### Work to do
Lay out the lines of the entries below as a JSON list of strings, one string per line and no blank lines. Start with the line that contains "Airports in France (554, 2435)" and continue through the line that contains "Bremen Sofia (222, 1359)", including both.

-------- Data for this task --------

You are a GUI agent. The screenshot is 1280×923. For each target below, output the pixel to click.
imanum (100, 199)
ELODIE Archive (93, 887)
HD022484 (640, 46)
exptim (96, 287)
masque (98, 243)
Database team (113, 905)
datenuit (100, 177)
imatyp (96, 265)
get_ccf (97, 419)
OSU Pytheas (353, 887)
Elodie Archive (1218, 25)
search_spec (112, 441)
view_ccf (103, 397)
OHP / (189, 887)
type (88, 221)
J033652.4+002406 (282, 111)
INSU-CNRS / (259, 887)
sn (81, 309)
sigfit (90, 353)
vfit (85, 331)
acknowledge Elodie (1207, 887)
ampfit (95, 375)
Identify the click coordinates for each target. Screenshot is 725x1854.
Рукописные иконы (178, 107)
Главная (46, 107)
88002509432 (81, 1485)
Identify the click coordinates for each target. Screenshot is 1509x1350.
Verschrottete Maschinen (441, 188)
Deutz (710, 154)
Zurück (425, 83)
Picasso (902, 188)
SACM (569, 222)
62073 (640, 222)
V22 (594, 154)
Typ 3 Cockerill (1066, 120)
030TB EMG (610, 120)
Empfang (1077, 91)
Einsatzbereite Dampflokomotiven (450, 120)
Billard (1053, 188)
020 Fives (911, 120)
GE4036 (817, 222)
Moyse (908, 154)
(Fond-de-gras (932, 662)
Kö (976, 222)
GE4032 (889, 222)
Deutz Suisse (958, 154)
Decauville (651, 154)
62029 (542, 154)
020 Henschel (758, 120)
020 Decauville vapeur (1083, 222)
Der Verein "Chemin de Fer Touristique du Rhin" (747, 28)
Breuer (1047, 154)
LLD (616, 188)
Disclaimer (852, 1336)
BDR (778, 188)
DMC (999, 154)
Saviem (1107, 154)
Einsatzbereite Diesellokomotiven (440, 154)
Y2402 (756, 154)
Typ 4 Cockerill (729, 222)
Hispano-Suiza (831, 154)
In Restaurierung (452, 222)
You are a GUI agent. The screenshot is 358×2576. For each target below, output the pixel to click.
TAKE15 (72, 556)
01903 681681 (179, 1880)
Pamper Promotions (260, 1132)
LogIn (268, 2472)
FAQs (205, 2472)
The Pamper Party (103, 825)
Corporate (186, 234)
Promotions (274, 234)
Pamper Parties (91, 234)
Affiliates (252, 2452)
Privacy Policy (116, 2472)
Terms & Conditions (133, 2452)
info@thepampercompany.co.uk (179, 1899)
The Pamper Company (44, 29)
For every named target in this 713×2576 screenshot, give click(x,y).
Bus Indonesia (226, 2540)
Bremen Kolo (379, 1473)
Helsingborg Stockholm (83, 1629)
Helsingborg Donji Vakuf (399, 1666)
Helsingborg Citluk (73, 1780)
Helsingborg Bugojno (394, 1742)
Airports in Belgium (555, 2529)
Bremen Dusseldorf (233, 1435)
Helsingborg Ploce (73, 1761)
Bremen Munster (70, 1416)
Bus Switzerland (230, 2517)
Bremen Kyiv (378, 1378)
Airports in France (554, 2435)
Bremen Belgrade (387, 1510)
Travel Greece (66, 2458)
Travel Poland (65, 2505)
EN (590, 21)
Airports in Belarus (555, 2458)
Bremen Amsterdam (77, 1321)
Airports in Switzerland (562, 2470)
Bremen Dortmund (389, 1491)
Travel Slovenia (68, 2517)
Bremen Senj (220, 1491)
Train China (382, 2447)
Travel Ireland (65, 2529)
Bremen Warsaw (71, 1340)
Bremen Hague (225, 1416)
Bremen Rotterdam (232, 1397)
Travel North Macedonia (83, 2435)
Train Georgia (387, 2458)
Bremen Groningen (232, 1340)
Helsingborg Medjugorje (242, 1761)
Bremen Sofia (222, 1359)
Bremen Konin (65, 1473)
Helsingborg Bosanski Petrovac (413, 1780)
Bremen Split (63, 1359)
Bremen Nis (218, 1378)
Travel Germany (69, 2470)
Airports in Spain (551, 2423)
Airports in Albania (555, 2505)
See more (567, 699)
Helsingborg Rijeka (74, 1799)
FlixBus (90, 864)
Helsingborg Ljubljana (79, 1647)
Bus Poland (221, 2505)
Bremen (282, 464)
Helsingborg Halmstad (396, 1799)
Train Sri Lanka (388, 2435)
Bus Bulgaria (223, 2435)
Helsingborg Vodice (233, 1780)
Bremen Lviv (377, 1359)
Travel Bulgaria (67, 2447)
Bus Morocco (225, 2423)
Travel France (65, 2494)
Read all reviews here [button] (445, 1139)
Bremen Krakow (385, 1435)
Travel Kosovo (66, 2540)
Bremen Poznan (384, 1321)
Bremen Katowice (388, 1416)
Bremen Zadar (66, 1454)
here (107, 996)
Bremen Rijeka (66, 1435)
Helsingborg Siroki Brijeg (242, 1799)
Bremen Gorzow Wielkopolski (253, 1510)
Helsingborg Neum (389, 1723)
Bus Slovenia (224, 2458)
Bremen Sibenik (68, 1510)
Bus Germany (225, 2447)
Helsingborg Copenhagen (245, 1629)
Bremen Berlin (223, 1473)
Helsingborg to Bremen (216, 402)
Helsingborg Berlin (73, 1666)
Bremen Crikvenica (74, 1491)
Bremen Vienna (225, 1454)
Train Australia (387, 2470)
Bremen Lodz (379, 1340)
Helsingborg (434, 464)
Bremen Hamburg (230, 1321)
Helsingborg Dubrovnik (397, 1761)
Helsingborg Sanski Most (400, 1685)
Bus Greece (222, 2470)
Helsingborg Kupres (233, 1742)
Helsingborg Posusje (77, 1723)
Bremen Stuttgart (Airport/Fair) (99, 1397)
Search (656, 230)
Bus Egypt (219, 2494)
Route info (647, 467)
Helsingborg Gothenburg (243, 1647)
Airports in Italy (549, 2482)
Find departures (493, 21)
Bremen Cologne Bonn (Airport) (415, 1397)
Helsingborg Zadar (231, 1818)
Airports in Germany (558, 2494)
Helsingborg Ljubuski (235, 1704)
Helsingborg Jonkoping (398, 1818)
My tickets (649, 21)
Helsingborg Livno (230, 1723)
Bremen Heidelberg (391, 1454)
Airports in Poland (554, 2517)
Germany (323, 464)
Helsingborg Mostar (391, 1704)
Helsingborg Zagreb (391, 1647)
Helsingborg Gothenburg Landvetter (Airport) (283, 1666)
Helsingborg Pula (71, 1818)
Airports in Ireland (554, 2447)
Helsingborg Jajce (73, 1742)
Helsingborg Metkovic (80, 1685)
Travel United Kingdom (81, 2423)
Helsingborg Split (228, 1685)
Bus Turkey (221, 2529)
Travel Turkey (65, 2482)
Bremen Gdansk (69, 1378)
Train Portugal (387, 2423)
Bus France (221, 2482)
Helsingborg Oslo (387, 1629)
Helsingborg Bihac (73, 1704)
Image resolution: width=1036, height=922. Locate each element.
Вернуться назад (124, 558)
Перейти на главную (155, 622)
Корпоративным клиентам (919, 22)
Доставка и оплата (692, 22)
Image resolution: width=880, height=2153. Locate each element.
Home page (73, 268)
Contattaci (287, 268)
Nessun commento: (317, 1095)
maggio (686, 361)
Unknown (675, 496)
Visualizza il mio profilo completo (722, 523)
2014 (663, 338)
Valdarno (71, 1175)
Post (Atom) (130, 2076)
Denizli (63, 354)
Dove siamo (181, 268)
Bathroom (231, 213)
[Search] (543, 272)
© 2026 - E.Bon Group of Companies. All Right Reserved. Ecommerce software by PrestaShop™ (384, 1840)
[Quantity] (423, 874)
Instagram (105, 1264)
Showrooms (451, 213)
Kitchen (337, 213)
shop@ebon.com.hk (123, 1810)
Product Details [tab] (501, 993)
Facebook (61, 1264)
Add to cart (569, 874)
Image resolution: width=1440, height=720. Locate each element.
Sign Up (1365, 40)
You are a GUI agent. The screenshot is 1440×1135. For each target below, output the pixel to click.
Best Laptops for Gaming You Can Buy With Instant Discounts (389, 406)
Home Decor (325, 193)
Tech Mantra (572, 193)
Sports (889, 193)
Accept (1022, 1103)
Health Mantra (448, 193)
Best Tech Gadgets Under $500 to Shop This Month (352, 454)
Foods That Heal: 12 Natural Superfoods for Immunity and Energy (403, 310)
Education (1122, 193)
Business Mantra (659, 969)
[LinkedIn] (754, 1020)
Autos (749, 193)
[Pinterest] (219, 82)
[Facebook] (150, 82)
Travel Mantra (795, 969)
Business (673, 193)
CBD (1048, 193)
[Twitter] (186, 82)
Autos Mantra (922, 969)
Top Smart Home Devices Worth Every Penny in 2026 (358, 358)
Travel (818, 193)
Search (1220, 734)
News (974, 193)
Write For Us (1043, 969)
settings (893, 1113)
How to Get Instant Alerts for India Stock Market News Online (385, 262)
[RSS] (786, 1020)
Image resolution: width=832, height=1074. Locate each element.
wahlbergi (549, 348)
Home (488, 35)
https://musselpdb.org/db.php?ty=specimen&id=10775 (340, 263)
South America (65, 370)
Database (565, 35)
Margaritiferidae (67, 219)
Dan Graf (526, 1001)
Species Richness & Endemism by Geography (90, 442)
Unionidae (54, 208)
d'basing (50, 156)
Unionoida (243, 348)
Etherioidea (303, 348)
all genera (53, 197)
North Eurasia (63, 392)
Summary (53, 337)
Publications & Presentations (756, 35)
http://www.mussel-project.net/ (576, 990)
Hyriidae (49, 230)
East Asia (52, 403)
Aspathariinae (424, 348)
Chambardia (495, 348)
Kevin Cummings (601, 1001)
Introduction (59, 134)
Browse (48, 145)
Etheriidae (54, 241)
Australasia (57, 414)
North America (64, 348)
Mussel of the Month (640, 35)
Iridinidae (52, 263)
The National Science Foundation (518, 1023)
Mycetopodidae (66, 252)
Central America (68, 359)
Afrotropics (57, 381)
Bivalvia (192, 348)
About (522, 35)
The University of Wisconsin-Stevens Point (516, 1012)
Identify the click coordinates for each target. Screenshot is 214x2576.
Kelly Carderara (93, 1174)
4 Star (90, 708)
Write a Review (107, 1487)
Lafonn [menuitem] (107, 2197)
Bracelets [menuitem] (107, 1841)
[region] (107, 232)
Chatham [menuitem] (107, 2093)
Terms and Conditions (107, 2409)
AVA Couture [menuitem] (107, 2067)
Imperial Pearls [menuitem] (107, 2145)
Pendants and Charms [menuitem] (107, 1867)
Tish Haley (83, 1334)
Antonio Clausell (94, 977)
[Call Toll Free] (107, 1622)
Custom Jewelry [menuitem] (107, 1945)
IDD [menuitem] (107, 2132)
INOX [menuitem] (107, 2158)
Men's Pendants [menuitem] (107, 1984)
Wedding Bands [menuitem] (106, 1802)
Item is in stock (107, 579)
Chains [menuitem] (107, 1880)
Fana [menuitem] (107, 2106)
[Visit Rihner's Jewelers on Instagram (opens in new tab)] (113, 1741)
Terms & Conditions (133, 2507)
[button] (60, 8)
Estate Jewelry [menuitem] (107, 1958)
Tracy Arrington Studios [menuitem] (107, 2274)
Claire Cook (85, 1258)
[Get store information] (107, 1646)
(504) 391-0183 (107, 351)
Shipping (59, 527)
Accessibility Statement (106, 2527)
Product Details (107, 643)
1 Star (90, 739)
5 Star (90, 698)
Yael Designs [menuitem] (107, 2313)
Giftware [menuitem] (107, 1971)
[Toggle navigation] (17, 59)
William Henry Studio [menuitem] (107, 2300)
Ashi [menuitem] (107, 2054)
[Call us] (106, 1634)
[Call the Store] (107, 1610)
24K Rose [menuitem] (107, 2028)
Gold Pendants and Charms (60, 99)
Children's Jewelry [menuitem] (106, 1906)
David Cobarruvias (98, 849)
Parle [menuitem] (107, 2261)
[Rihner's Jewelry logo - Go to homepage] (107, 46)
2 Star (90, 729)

--------

### Output of the task
[
  "Airports in France (554, 2435)",
  "Bremen Belgrade (387, 1510)",
  "Travel Greece (66, 2458)",
  "Travel Poland (65, 2505)",
  "EN (590, 21)",
  "Airports in Belarus (555, 2458)",
  "Bremen Amsterdam (77, 1321)",
  "Airports in Switzerland (562, 2470)",
  "Bremen Dortmund (389, 1491)",
  "Travel Slovenia (68, 2517)",
  "Bremen Senj (220, 1491)",
  "Train China (382, 2447)",
  "Travel Ireland (65, 2529)",
  "Bremen Warsaw (71, 1340)",
  "Bremen Hague (225, 1416)",
  "Bremen Rotterdam (232, 1397)",
  "Travel North Macedonia (83, 2435)",
  "Train Georgia (387, 2458)",
  "Bremen Groningen (232, 1340)",
  "Helsingborg Medjugorje (242, 1761)",
  "Bremen Sofia (222, 1359)"
]